Here’s What’s Happening With Brampton’s Safe Injection Site

Published August 2, 2018 at 9:06 pm

After the Peel HIV/AIDS Network (PHAN) announced in March that a safe injection site was set to open in Brampton, it’s true that some controvery ensued.

After the Peel HIV/AIDS Network (PHAN) announced in March that a safe injection site was set to open in Brampton, it’s true that some controvery ensued. Now that provincial elections have passed, it looks like the project is at a standstill.

Ontario’s Ministry of Health and Long Term Care (MOHLTC) is funding an overdose prevention site – aka. a safe injection site – right here in Brampton. Though the site was set to open on April 3, 2018 on Main Street, PHAN scratched the proposed location and was looking for a different one.

But now, the project is on hold entirely.

“Since the provincial election we’re at a standstill – no new information at this time,” PHAN’s Executive Director, Nilda Patey, said in a statement to

“Everything is on hold – we’re confident that the Minister is being briefed and news will follow. We know that our colleagues in other cities are concerned about their contracts coming to an end and uncertainty looms.”

A location at 257 Main St. N. was initially proposed as the best spot for the overdose prevention site.

That was until Councillor Elaine Moore and some concerned Brampton residents spoke up about the potential location.

“I have been both impressed and appreciative of PHAN’s recognition that their proposed location, while meeting an urgent need to respond to opioid overdoses in Brampton, needs to be balanced against neighbourhood impact,” said Councillor  Moore in a statement.

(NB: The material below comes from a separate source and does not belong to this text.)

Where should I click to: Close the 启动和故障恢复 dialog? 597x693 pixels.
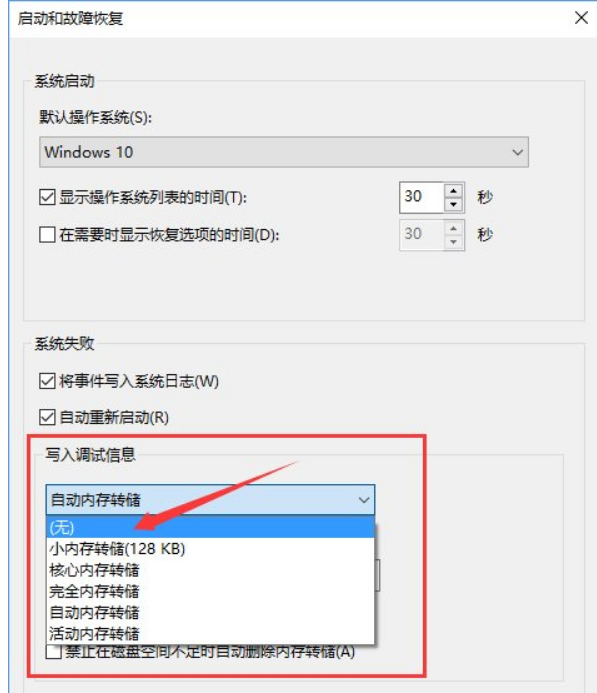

“To this end we will work together to protect their funding agreement with the MOHLTC at a location that ensures the best outcome for our community members impacted by the overdose crisis and the community as a whole.”

As of March 2018, the site was set to have funding from the province for six months after it opened. According to PHAN, the site will include services such as drug testing, distribution of sterile drug use equipment and naloxone, self-administered drug use stations under supervision, and critical life-saving assistance in the event of an overdose.

It’s true that the province is in the middle of an opioid crisis. According to PHAN, between January and October 2017, there were 1,053 opioid-related deaths across the province. That’s four times higher than the 258 car crash fatalities that happened on OPP-patrolled roads during the same timeframe – opioids can prove more deadly than car crashes.

Here in Peel, in 2016, there were 46 deaths involving opioids, up significantly from 21 deaths in 2013. In the three-month period between May and July 2017 alone, Peel had 23 opioid-related deaths.

According to PHAN, the safe injection site is absolutely necessary.

In fact, PHAN has confirmed that more people died of opioid-related deaths in Peel over three months in summer 2017 than in all of 2013.

The province was funding a total of four overdose prevention sites as of March 2018.

As for Brampton’s site, PHAN was working with residents and Councillor Moore to select a location that everyone can be satisfied with.
“On a positive note, we’re made strides in establishing a Peel Drug Users Advisory Panel,” said Patey.

This is part of the Peel Integrated Drug Strategy to unite stakeholders in Peel “to develop collaborative solutions to minimize the harms related to substance use, and strive for policies, laws and programs that reflect the values of public health and human rights,” reads a recent statement from PHAN.

That includes involving Persons with Lived Experience (PwLE) to participate in the panel and help develop strategies and ultimately champion causes relevant to drug users in Peel.

We’ll keep you posted on what’s happening with Brampton’s safe injection site.